ECLI:NL:HR:2008:BC8696
Hoge Raad
- Cassatie
- A.M.J. van Buchem-Spapens
- A. Hammerstein
- J.C. van Oven
- Rechtspraak.nl
Afwijzing vordering tot levering van aandelen wegens bevrijdende verjaring
In deze zaak heeft eiser, wonende te [woonplaats], op 8 november 1999 [verweerder], wonende te [woonplaats], gedagvaard voor de rechtbank 's-Hertogenbosch, sector kanton. Eiser vorderde primair de overdracht van 10% van de geplaatste aandelen in twee vennootschappen tegen betaling van ƒ 41.790,-, thans omgerekend € 18.983,63, en daarnaast vergoeding van schade door het uitblijven van dividenduitkeringen vanaf 1999. Subsidiair vorderde eiser de actuele waarde van de aandelen, groot ƒ 7.500.000,- (€ 3.406.969,30), en vergoeding van gederfde dividend. Verweerder heeft de vordering bestreden en een beroep gedaan op bevrijdende verjaring.
De kantonrechter verwierp het beroep op verjaring bij tussenvonnis van 27 januari 2005 en liet eiser toe tot bewijslevering over de overeengekomen prijs van de aandelen.
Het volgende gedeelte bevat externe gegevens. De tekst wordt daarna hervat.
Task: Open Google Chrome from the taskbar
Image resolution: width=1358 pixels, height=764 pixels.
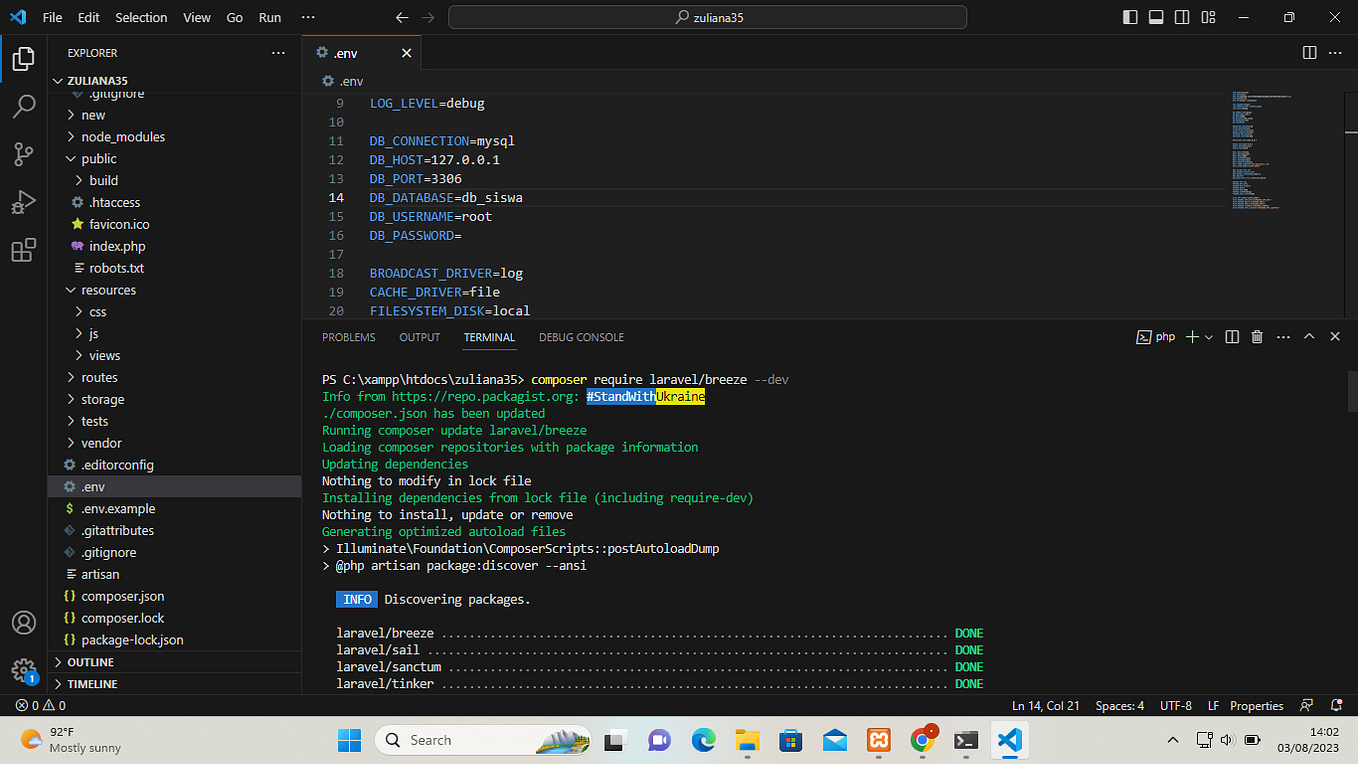Action: coord(922,740)
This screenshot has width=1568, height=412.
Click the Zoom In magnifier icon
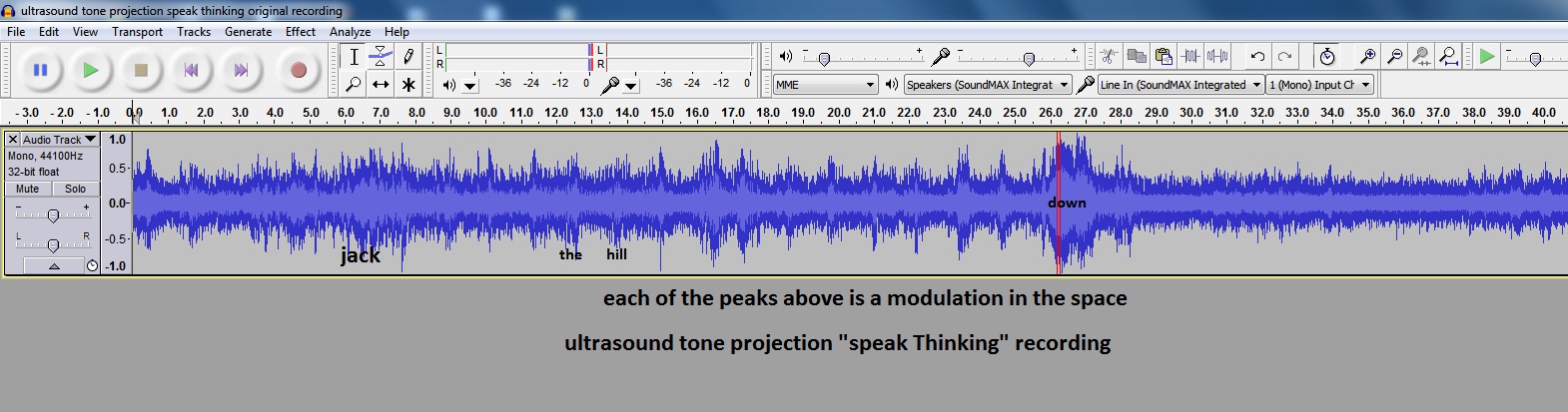(1368, 57)
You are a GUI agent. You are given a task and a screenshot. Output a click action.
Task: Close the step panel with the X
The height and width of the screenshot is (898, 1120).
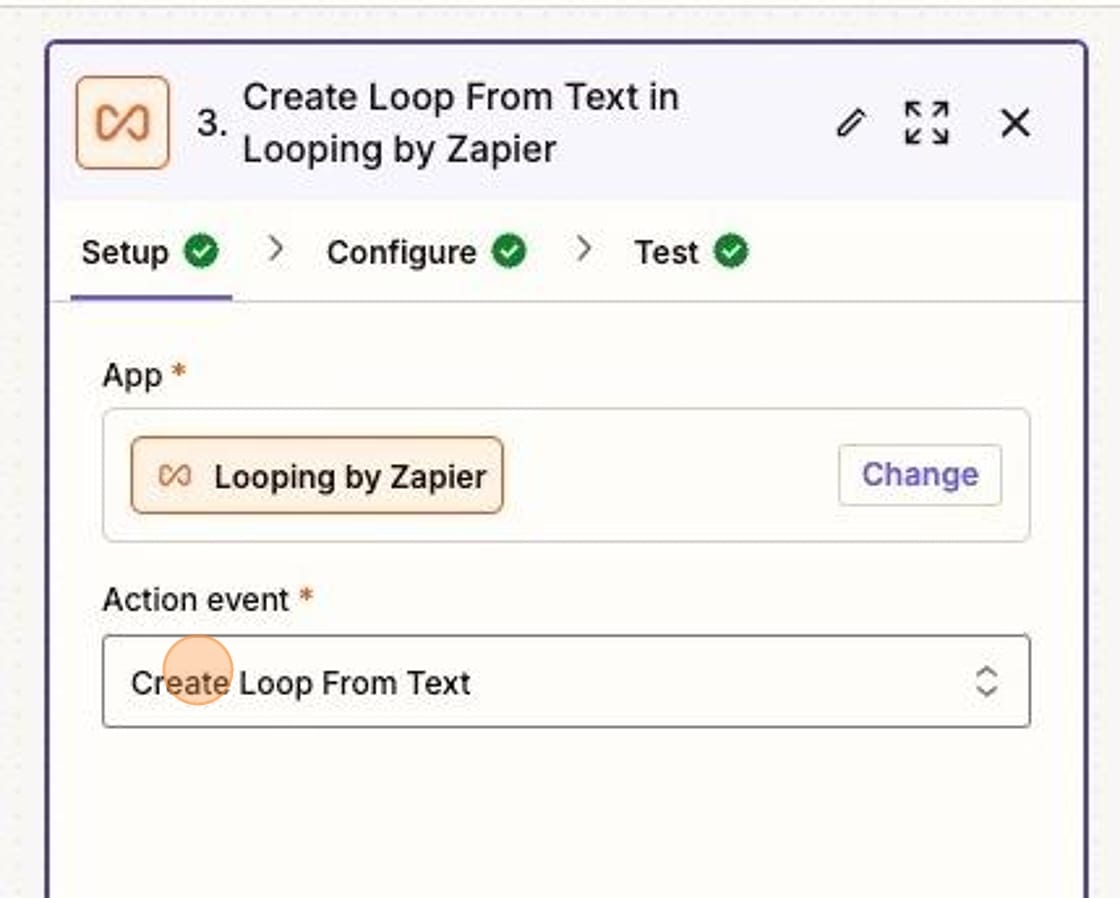(1014, 123)
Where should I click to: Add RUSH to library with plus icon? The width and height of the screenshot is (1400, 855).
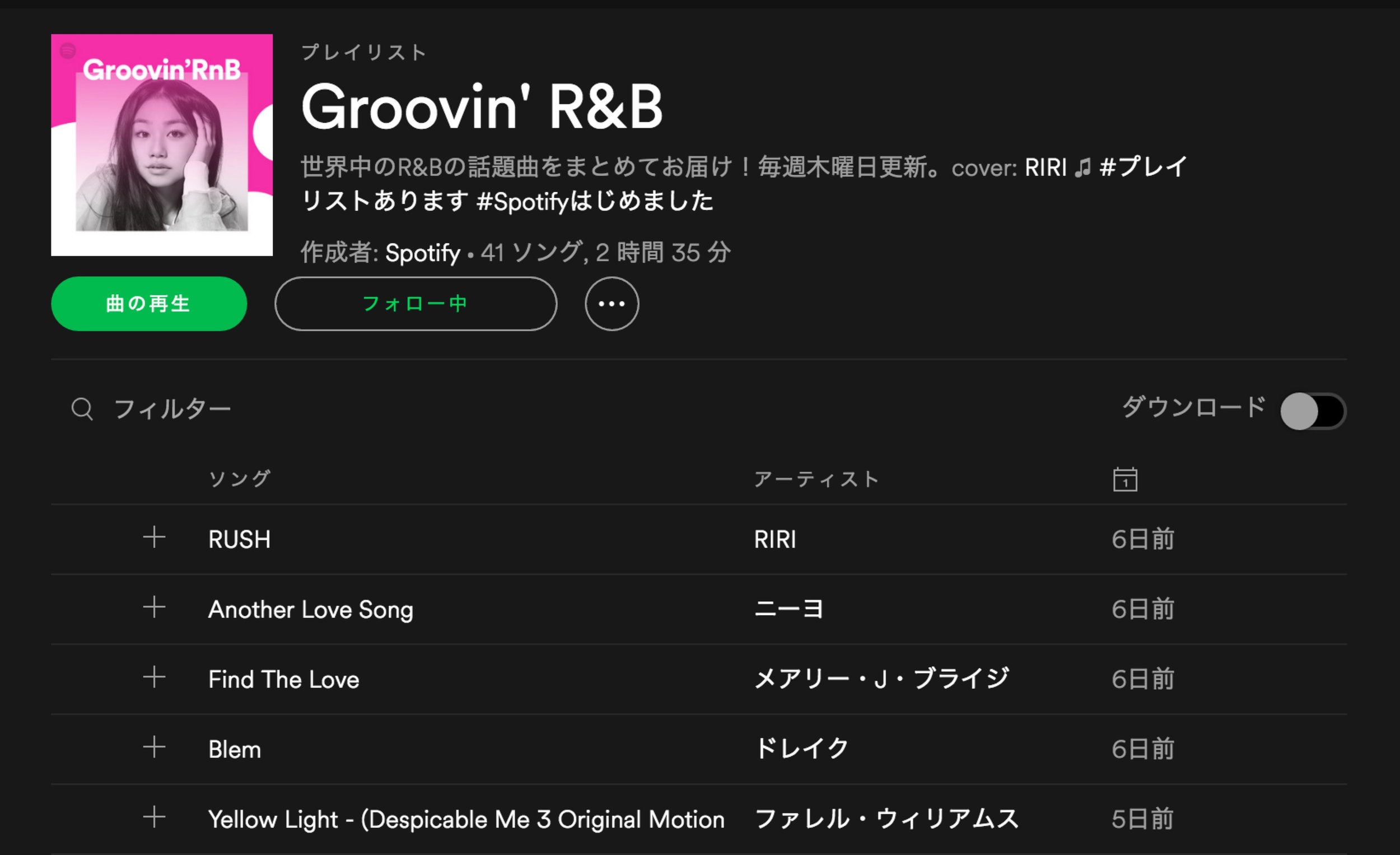click(x=154, y=537)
Verweerder ging in hoger beroep bij het gerechtshof te 's-Hertogenbosch, dat op 11 juli 2006 het vonnis van de rechtbank vernietigde en de vordering van eiser afwees. Eiser stelde cassatie in tegen dit arrest.
De Hoge Raad, onder leiding van A.M.J. van Buchem-Spapens, A. Hammerstein en J.C. van Oven, heeft het beroep in cassatie verworpen. De Hoge Raad oordeelde dat de klachten in de middelen niet tot cassatie konden leiden en dat nadere motivering niet nodig was, gezien artikel 81 RO. Eiser werd veroordeeld in de kosten van het geding in cassatie, begroot op € 367,34 aan verschotten en € 2.200,-- voor salaris. Dit arrest is openbaar uitgesproken op 23 mei 2008.